Guiding our youth: Mentor’s matter
Having children as a teen, is by far one of the most difficult stories for me to communicate. I, just as my mother before me, was at a young and vulnerable time in my youth, when I conceived my first child at age 15. I was a teenager, angry at the world for what I believed to be a miserable life. Raised in poverty by young parents who ran away together from their own past lives; I grew up lost and alone. These experiences however have given me an insight into several factors. I do not feel burdened by my past. I believe in a true sense that my past has planned for my future. I am focused on helping others like me, and in particular, I hope to work with youth.
Today, I have come to a point in my life where I have learned the realities of several aspects of a difficult life. I feel rather experienced in the area of teen pregnancy. The issues leading to it, the issues young mothers will face, and many of the hardships they will endure.
Teen pregnancy, the causes, and the effects, are goals I wish to focus on in my studies. I strongly believe that my own personal experience, and the fact that I myself have over come so much, will be a precious teaching tool in my future. They say empathy is putting your self in the shoes of another to understand what they are feeling. I believe experience and heart places empathy at the top of my being.
Although I still carry much emotion, I whole-heartedly feel that detailed connections with others are necessary to not only the soul, but many times, for continued learning and growth. I continue to feel that with my own passion for communication and human connections; I will not only flourish into everything I was born to be, but I will also enable others to strive toward healing connections in their own worlds.
My future goals are not limited to the focus on teen pregnancy alone.

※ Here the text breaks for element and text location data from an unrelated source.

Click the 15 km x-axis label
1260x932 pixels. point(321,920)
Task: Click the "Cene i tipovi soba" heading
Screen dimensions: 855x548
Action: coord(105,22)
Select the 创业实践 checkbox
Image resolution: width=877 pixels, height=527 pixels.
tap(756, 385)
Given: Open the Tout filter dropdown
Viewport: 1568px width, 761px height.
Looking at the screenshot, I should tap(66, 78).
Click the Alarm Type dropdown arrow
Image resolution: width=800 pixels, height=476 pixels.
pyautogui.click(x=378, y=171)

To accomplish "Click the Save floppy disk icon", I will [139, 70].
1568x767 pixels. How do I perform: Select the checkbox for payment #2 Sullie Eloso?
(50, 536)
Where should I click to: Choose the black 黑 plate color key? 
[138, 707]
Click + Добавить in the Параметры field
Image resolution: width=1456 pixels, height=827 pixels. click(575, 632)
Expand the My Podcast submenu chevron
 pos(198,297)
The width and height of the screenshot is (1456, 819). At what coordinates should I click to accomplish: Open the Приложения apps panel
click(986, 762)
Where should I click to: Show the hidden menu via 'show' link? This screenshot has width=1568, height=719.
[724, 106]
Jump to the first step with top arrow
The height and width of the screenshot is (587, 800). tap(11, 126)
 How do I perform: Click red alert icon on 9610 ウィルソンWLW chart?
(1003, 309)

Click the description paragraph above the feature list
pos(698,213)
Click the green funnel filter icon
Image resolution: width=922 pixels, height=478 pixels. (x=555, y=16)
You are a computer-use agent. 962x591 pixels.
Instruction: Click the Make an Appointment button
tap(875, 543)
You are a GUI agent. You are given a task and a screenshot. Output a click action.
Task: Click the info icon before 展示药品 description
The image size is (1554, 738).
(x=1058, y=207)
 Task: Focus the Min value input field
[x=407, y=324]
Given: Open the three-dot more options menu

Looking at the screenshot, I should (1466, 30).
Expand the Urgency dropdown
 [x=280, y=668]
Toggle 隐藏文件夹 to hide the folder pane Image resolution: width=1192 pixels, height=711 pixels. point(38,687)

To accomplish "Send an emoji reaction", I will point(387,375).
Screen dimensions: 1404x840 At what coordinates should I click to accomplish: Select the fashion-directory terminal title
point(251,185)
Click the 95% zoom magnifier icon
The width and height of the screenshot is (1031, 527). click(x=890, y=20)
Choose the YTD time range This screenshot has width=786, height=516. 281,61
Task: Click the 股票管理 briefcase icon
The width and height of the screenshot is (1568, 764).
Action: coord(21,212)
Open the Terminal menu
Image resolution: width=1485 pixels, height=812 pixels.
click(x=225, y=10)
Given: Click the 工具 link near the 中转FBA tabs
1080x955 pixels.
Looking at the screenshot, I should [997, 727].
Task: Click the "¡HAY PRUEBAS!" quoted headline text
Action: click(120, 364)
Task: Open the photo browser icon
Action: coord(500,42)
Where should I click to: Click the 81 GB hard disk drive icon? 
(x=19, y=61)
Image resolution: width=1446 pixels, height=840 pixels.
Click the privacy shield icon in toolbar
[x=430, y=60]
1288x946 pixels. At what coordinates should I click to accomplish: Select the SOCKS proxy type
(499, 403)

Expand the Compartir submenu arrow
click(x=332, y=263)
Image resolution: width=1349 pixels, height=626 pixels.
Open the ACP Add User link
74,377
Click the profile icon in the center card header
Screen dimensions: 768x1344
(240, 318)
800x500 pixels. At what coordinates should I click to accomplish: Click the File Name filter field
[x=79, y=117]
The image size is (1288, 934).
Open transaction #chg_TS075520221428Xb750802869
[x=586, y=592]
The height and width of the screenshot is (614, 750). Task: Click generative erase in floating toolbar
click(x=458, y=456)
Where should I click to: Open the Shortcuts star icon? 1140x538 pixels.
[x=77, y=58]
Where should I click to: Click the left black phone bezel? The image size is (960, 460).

I yearn to be a helping hand to abused and neglected children who try to grow up in a world where all too often, no one is there to guide them with heart in the process of life. I want to help the children who are lonely and sad. The ones who are born to addicted parents and the ones who do not get the opportunities they watch other children thrive in.
Working with children, as in mentoring programs, can be a detrimental link for lost and lonely children. I personally would like to see more of our college’s offer public programs such as the big brother-big sister program that connects college students with local youth. This program is a mentoring relationship, where college student’s can be a big part of a child or adolescent’s life.
The majority of teen parents come from lonely and or abusive homes. Often, they reach out to whoever will love them and provide the attention they desire. If there were more youth exposure to caring people who could introduce them to better ways and guide them beyond their loneliness, I strongly believe our youth would have more of a chance to make better choices to feed their hearts.
Income class also plays a vital role for our youth. I have seen several very good and intelligent children who are continuously denied opportunities that would give them added personal value and better life chances to thrive in society. They often lack in these rights because their parents cannot afford the better things. It seems to me that life isn’t very fair to our youth in need, and all too often, our youth are aimlessly driven to places they really wouldn’t have chosen if they were born to better life chances.
I have explored in depth, my past as well as all the factors within it that ultimately placed me in an income and social class where I choose not to be. Because of the mentor’s I have had and still am lucky enough to look to; I have come to believe that even the paths that begin in turmoil do not end there. Human development is a constant and life long process that enables us to continuously change and evolve into what we will. I believe in the support of three necessary factors of this growth especially for child and adolescent times. Mentors are very important in this process because parents do not always provide. I believe in love, knowledge, and in God. Do you have the heart to be a mentor and make an impact on even one child who needs you?